## Aim of the task
Although the records contain pictures, only their text should be set down, exactly as written.

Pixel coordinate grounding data

*** Block opens ***

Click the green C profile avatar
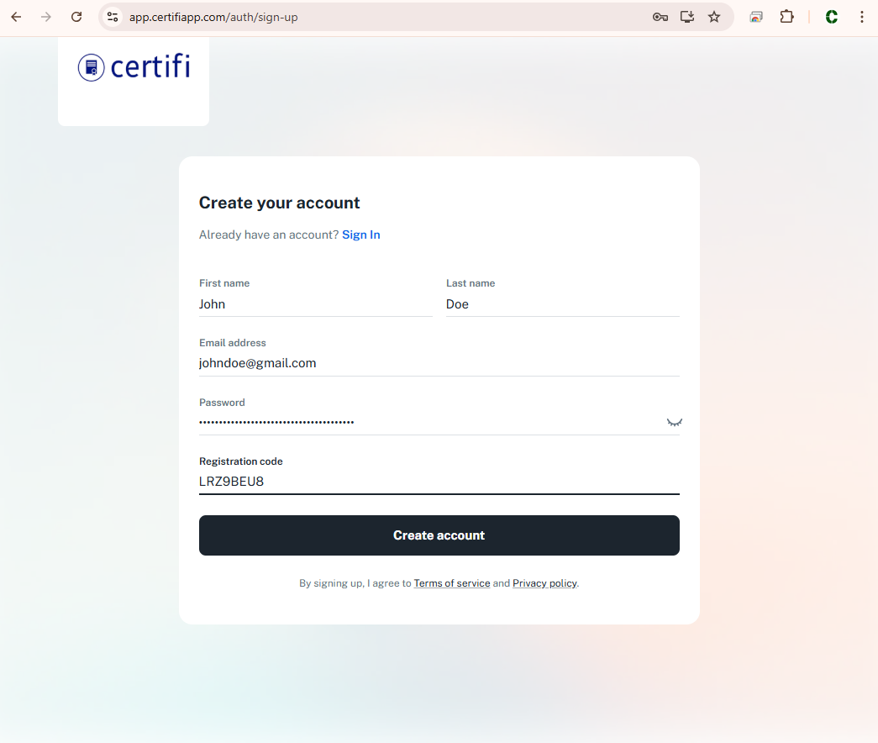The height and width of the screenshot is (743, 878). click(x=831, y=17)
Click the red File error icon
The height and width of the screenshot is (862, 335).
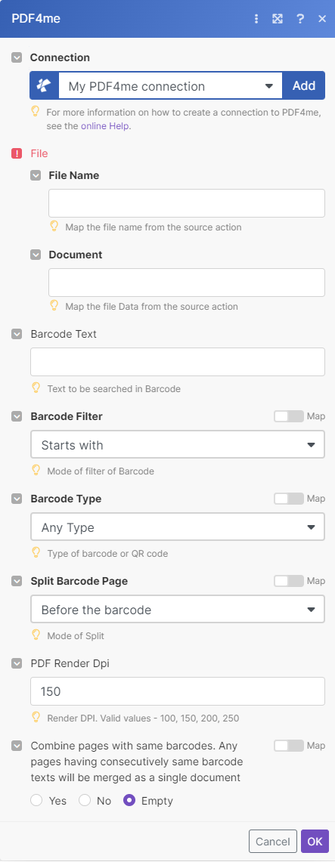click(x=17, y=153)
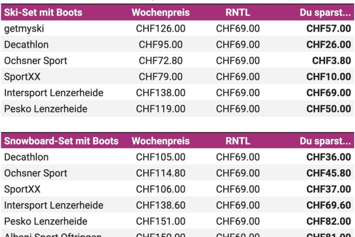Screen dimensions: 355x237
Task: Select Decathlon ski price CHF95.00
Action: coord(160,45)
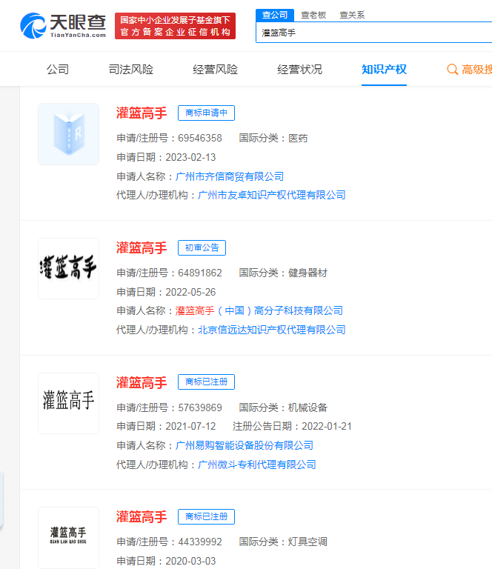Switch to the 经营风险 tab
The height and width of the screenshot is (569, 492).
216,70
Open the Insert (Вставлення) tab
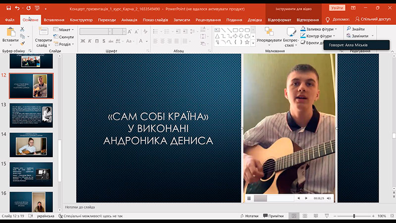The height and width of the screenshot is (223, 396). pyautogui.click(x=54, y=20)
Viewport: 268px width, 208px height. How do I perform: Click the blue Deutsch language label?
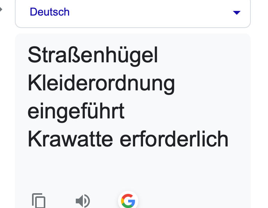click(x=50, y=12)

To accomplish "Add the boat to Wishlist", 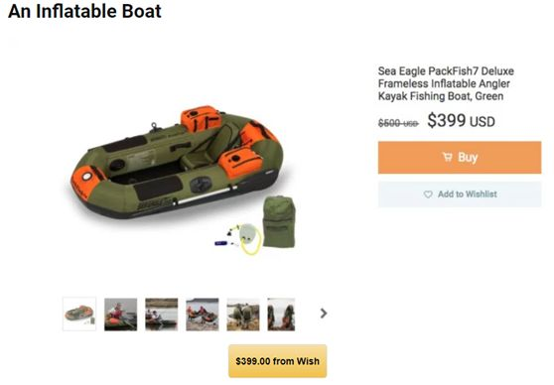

*** Block closes ***

## Output of the task
Click the green C profile avatar
The height and width of the screenshot is (743, 878). click(x=831, y=17)
Click the red File error icon
The height and width of the screenshot is (862, 335).
click(x=17, y=153)
Screen dimensions: 355x237
Task: Select Decathlon ski price CHF95.00
Action: coord(160,45)
Switch to the 经营风险 tab
The height and width of the screenshot is (569, 492).
216,70
Open the Insert (Вставлення) tab
The height and width of the screenshot is (223, 396). pyautogui.click(x=54, y=20)
Viewport: 268px width, 208px height. How do I perform: Click the blue Deutsch language label?
click(x=50, y=12)

To accomplish "Add the boat to Wishlist", 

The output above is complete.